Research

The overarching goals of work in the Oldham Lab are to:

i) understand the molecular basis of cellular identity in the human brain in health and disease;

ii) develop novel treatments for brain tumors;

iii) change the way that scientists communicate around data analysis.

The human brain is an extraordinarily complex, heterogeneous structure, comprised of diverse cell types whose molecular and functional identities are poorly understood.  Because gene expression lies at the root of cellular identity, much of our work focuses on understanding the organization of the human brain transcriptome. To this end, we generate and analyze vast quantities of gene expression data from human brain samples and use custom computational pipelines to identify and compare patterns of gene activity across many independent datasets.

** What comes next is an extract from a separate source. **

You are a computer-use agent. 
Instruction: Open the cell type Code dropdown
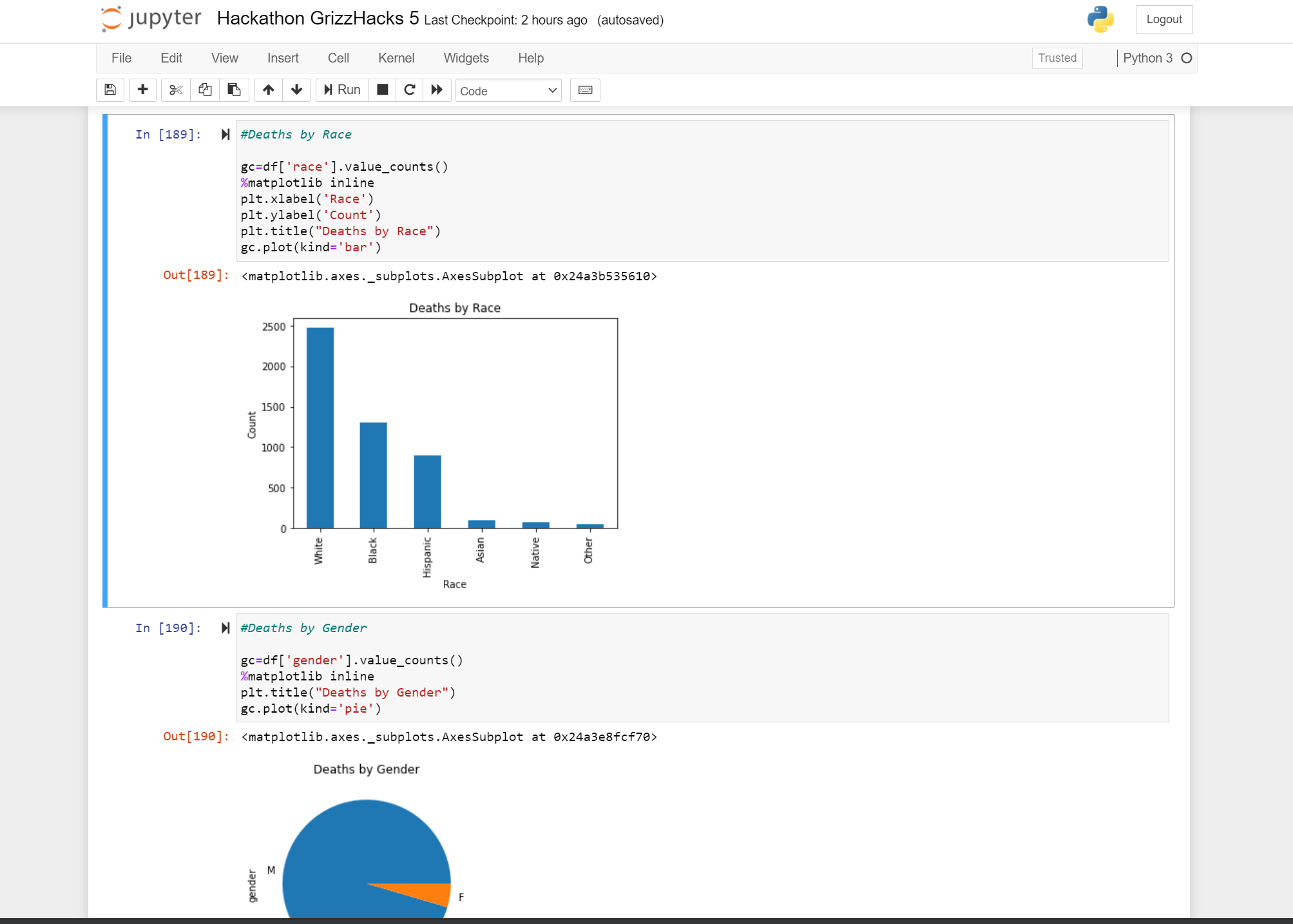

By analyzing transcriptional signatures of malignant clones and nonmalignant cell types from human tumor samples, we are expanding the therapeutic search space for human cancers beyond the mutated gene products that often initiate or maintain tumor growth. We are particularly interested in identifying and exploiting molecular phenotypes that distinguish tumor vasculature from surrounding normal vasculature. Through integrative analysis of thousands of normal human brain and malignant glioma samples, we have identified highly reproducible markers of glioma vasculature and are performing functional studies to evaluate and prioritize these candidates as novel therapeutic targets.

Through our meta-analyses of published datasets, we have also identified many factors that contribute to irreproducible research, which imposes staggering societal costs and impedes efforts to develop novel and effective therapies for human diseases. To address these challenges, we are developing a cloud-based platform for storing, retrieving, and representing data, metadata, and code related to our lab’s computational research activities. By structuring biomedical data and metadata in a consistent fashion, we seek to create a precise foundation for scientific knowledge representation that will enable visual, intuitive, and interactive presentations of complex analytical workflows, while simultaneously simplifying data discovery, accelerating data analysis, building community, and guaranteeing bioinformatic reproducibility.

To accelerate efforts to pierce biological complexity and develop new therapies for human diseases, the Oldham Lab seeks to promote integrative, communal, transparent, reproducible, and predictive analyses of biological systems, while standardizing and automating production of gold-standard datasets for this purpose.